Thailand allowed shopping malls to reopen from Sunday in the latest leg of an economic restart after coronavirus cases dwindled.
Malls will have to close at 8 p.m., while cinemas and gyms must remain shut as part of ongoing efforts to restrain the pathogen, Taweesilp Witsanuyotin, a spokesman for the Covid-19 center, said in a briefing Friday.
Some other retail operations can also resume, he said.
Thailand remains under a state of emergency through May but began a phased easing its lockdown at the start of the month by lifting an alcohol ban and permitting restaurants to take dine-in customers.
Some provinces have also allowed hotels to open their doors again.
The nation is returning to a “new normal” where “we still need to wear masks, clean our hands and keep social distancing practices as long as we don’t have a vaccine,” Taweesilp said.
Social distancing brought new infections under control but officials remain concerned about the risk of another wave of illness as people start moving around more freely.

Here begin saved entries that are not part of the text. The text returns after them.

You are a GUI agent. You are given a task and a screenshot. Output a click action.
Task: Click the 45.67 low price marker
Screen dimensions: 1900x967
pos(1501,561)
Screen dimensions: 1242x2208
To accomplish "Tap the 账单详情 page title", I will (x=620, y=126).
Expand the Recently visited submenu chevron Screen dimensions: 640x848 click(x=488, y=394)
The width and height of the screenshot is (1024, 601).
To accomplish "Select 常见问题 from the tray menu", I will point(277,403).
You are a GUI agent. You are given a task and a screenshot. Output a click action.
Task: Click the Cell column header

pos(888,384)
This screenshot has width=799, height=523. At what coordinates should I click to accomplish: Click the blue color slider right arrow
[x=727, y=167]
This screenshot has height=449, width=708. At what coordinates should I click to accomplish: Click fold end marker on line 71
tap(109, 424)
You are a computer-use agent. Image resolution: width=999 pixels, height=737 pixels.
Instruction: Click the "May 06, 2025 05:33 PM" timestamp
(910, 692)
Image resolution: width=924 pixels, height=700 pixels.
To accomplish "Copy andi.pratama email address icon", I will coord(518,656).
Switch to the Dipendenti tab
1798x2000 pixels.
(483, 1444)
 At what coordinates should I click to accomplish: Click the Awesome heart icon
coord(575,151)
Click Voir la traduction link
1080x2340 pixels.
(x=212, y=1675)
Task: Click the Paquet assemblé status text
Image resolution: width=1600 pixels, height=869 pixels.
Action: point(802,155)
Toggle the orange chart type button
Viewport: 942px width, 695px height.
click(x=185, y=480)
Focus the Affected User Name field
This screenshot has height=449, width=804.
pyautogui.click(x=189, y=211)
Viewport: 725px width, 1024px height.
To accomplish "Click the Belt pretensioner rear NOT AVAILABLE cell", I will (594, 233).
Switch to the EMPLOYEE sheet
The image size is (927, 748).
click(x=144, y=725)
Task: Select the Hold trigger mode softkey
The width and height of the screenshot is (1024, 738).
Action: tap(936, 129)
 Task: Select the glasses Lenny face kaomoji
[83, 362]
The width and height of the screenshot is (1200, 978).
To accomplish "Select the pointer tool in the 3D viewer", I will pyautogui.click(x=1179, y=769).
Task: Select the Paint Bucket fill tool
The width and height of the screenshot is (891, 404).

The country’s borders remain closed to most international flights, though domestic routes are firing up again.
The fallout from the pathogen has badly damaged Thailand’s usual engines of growth, tourism and exports, leaving it with Southeast Asia’s most precarious economic outlook this year.
Gross domestic product likely slid 3.8% in the first quarter from a year earlier, according to a Bloomberg survey ahead of an official economic report due May 18.
The contraction is putting pressure on officials to ease the lockdown.